In manchen Schaufenstern herrscht weiterhin gähnende Leere. Ein Geschäft mit Powernahrung und eine zweisprachige Kindertagesstätte springen ins Auge. Doch im Janus-Gebäude, das auch als «Volta-Mitte» bekannt ist, sind freie Geschäftsflächen ausgeschrieben. Auch auf den Strassen tut sich nicht viel: Vom einst versprochenen «Boulevard» Voltastrasse ist wenig zu spüren – das Leben spielt sich eher weiter vorne an der Elsässerstrasse mit ihren Quartierläden und Cafés ab.
Vor dem Bau der Nordtangente litt die Gegend unter Lärm, unterdessen ist es ruhig, vielleicht allzu ruhig geworden. Immerhin tut sich weiter vorne beim Vogesenplatz etwas. Der Coop und die Post sind hier die Hauptmagnete, doch abgesehen von den Läden hat auch dieser Flecken kaum Potenzial, sich als echtes Quartierzentrum zu etablieren. Gefallen am Platz haben immerhin Skateboarder und BMX-Fahrer, welche manchmal ihr Können auf den weissen Quadern ausprobieren, und im Sommer freuen sich Kinder am Wasserspiel.
Auch beim Volta-Center gibt es Anlaufschwierigkeiten – noch harren viele Ladenflächen ihrer Nutzung. Bei den beiden Glassäulen unter dem Viadukt gabs schon mehrere Wechsel; eine steht leer, die andere beherbergt schon den zweiten Döner-Imbiss. Im Voltacenter selbst ist nach langem Leerstand im September ein neues Café eingezogen.
Noch weit weg vom versprochenen Boulevard: Die Voltastrasse ist laut Peter Jossi vom Stadtteilsekretariat noch ein Produkt einer «Top-Down-Planung». (Bild: Michel Schultheiss)
Die Eigentümer des Volta-Centers möchten keine Angaben zum jetzigen Stand der Vermietungen machen. Diejenigen des Janus-Baus zieren sich weniger: Nach Angaben Florian Zinggs, Kommunikationschef der Eigentümerin «Swiss Life», sind zurzeit noch drei Ladenflächen in der Vermarktung. Für die Leerstände gebe es verschiedene Gründe: «Im Grossraum Basel sind derzeit etwas mehr Gewerbeflächen im Angebot, was den Mietinteressenten eine grössere Auswahl bietet», erklärt Zingg. «Zudem sind die Möglichkeiten im angrenzenden Ausland und die geringe Anzahl von Parkplätzen immer wieder Thema in den laufenden Verhandlungen». Ganz allgemein bräuchten Gewerbeflächen in einem neuen Stadtteil immer etwas länger als etwa Wohnungen: «Interessenten für Gewerbeflächen möchten zuerst sehen, wie sich das Quartier entwickelt – das kann zu längeren Leerständen führen.»

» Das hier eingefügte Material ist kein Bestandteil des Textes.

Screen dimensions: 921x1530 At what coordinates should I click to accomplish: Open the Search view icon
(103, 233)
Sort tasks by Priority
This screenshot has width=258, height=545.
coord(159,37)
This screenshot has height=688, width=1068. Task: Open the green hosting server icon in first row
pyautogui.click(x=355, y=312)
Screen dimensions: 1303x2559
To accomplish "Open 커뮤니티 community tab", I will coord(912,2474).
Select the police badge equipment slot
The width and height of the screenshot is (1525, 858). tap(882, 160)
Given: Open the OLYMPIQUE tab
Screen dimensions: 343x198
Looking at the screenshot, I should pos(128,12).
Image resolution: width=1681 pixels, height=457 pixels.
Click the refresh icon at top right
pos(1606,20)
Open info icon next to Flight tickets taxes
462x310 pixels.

Die Neubauten bilden zusammen mit dem Novartis-Campus die «Problemzone» der laufenden Aufwertung im St. Johann. Dies zeigt sich etwa in den dortigen Mietpreisen. Nach Angaben des «Swiss-Life»-Sprechers liegen diese «im orts- und quartierüblichen Rahmen». Laut Zingg arbeiten rund zwei Drittel der Mieter der Janus-Überbauung in Unternehmen der näheren Umgebung.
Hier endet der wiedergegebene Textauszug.